Russland protestierte umgehend: In der geplanten UN-Resolution zu Syriens Chemiewaffen dürfe keinesfalls eine Drohung stehen. Andernfalls könne der "Friedensprozess" mit Damaskus vereitelt werden, sagte Außenminister Sergej Lawrow in Moskau. "Wenn es für jemanden wichtiger ist, ständig Drohungen auszusprechen, (...) ist das ein anderer Weg, die Chancen für die sogenannte Genf-II-Konferenz vollständig zu zerstören", sagte der russische Chefdiplomat.

Auch wenn der Bericht über die Ereignisse des 21. August jetzt überlagert wird von dem Streit über die Resolution, die Experten, die in Syrien nach Giftgas gesucht haben, können wertvolle Hinweise liefern.

Bislang liegen drei Berichte zu den Ereignissen in Ghouta nahe Damaskus vor, die mehrere Hundert, möglicherweise bis zu 1300 Menschen das Leben gekostet haben sollen.

  • Die US-Regierung hat bereits Ende August eine Kurzzusammenfassung von Erkenntnissen amerikanischer Geheimdienste vorgelegt. Der Report stützt sich auf Satellitenbilder, abgefangene Kommunikation zwischen einem General und dem Verteidigungsministerium sowie Augenzeugen-Videos im Internet. Er geht von bis zu 1400 Toten aus und kommt zu dem Schluss, dass Assad-Truppen hinter der Attacke stecken. An Originalquellen legt er nur die ohnehin im Netz auffindbaren Videos offen.
  • Die französische Regierung hat ebenfalls einen mehrseitigen Bericht publiziert (PDF). Dieser geht stärker auf das syrische Chemiewaffen-Programm ein und analysiert die Kommandostruktur genauer. Auch hier lautet der Schluss: Regierungstruppen haben attackiert. Anders als die US-Geheimdienste gehen die Franzosen zudem davon aus, dass der Befehl nur von Assad oder direkt aus seinem Umfeld stammen könne. Die Zahl der sicher bestätigten Toten liegt hier bei 281, sie wurde aus Augenzeugen-Videos ermittelt.
  • Die Menschenrechtsorganisation Human Rights Watch veröffentlichte vergangene Woche einen 22-seitigen Bericht. Hier liegt der Schwerpunkt auf der Art von Raketen, die eingesetzt wurden. Die verwendeten Modelle seien bislang nur im Besitz von Regierungstruppen, heißt es dort. Die Folgerung: Assads Soldaten sind verantwortlich.

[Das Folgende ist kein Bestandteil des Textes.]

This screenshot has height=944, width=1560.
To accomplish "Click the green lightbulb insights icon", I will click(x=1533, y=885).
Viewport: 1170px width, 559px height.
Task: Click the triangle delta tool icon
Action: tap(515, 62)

Während die Autoren der bisherigen Berichte keine Beweise vor Ort sammeln konnten, hielten sich die im Auftrag der UN tätigen Experten unter Leitung des Schweden Åke Sellström mehrere Tage an den Tatorten auf. Dort konnten sie Proben nehmen und mögliche Beweise sammeln. Ihr Mandat sieht jedoch nicht vor, eine Einschätzung zu den Tätern abzugeben. Vielmehr soll der Report feststellen, ob überhaupt Giftgas eingesetzt wurde. Dafür gebe es "klare und überzeugende Beweise", verriet UN-Generalsekretär Ban Ki Moon im Vorfeld.

Eine Bestätigung der kursierenden Theorien ist deshalb nicht zu erwarten. Allerdings kolportieren westliche Diplomaten bereits seit einigen Tagen, dass die Indizien des Berichts den eindeutigen Schluss nahelegen, dass Assads Truppen verantwortlich für den Einsatz sind. Mancher Beobachter deutet auch die Aussagen Ban Ki Moons in diese Richtung: Der hatte am Freitag zur anstehenden Veröffentlichung erklärt, dass Assad in seinen Augen "viele Verbrechen gegen die Menschlichkeit verübt hat".

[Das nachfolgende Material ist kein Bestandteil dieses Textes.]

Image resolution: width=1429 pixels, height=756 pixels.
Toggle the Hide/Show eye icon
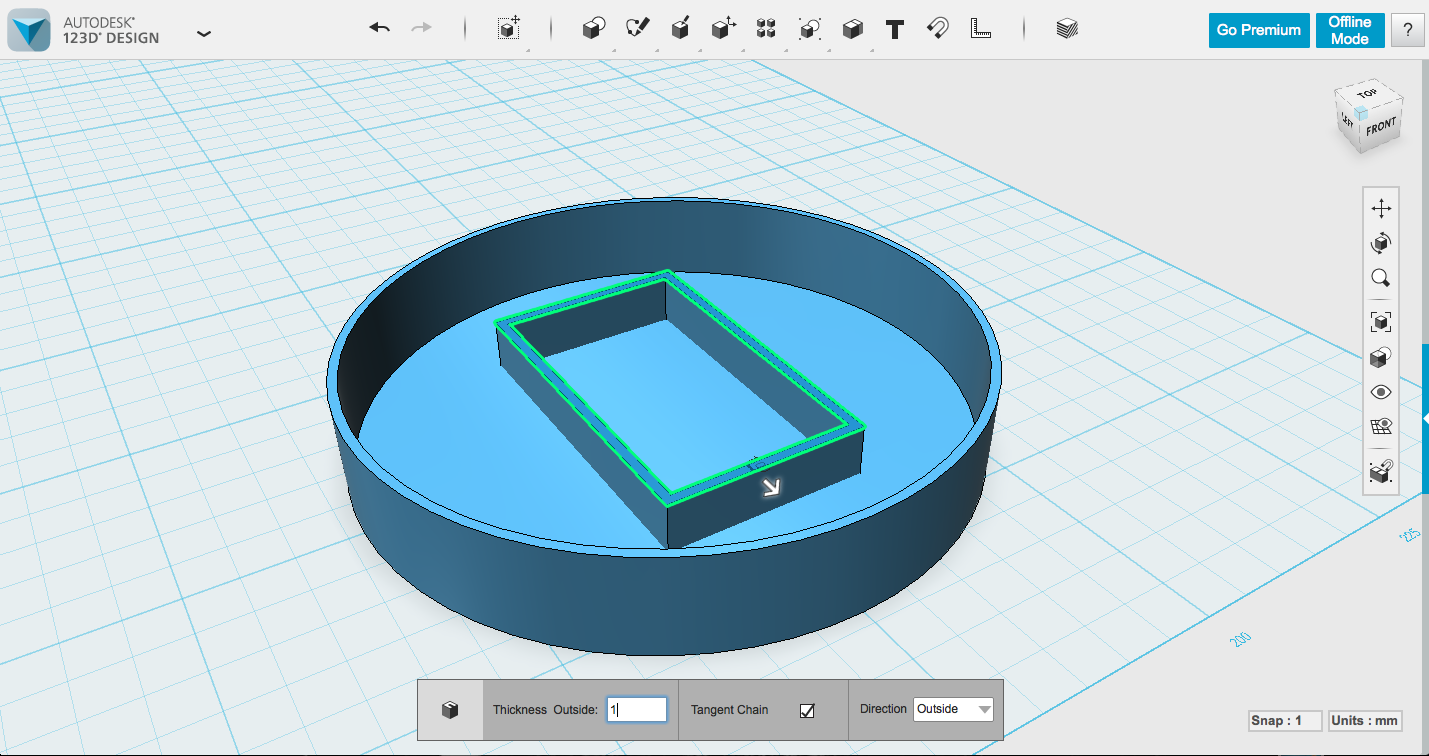[1381, 392]
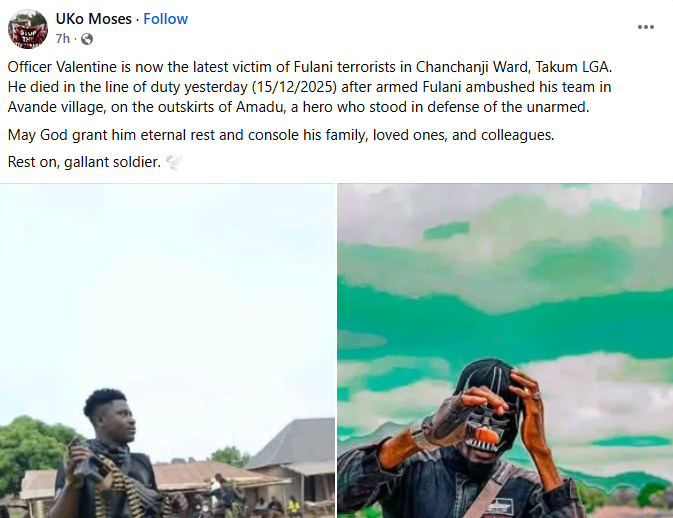The height and width of the screenshot is (518, 673).
Task: Click the UKo Moses author name
Action: coord(94,19)
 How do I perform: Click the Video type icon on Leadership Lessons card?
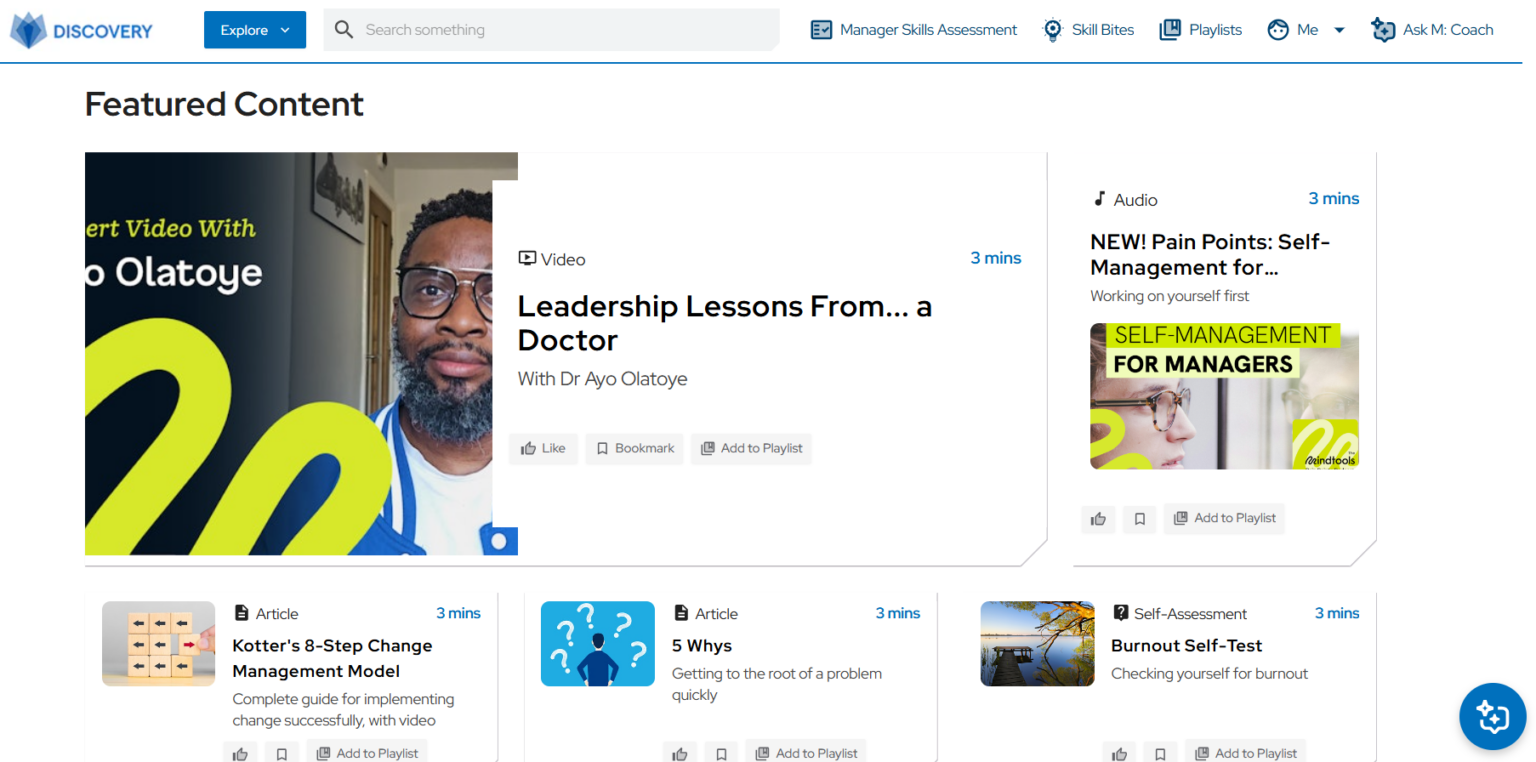click(x=527, y=258)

Allerdings gibt es ebenfalls eine Theorie, nach der die Rebellen das Giftgas eingesetzt haben könnten, um einen amerikanischen Militärschlag zu provozieren. Vor allem Russland, das als Verbündeter der syrischen Regierung agiert, vertritt diese Argumentation. Noch bei den bilateralen Gesprächen zwischen US-Außenminister John Kerry und seinem russischen Gegenüber Sergej Lawrow Ende vergangener Woche beharrte Moskau auf diesem Standpunkt. In der nun ausgehandelten Rahmenvereinbarung zur Vernichtung der Chemiewaffen wurde die Frage nach den Tätern vom 21. August extra ausgeklammert - sehr zum Ärger der Franzosen, wie das Wall Street Journal berichtet.

Am frühen Morgen amerikanischer Ostküstenzeit wird Ban Ki Moon den UN-Sicherheitsrat über den Bericht unterrichten. Danach werden in Paris die Außenminister Frankreichs, der USA und Großbritannien vor die Presse treten, um ihre Interpretation der Erkenntnisse zu verkünden.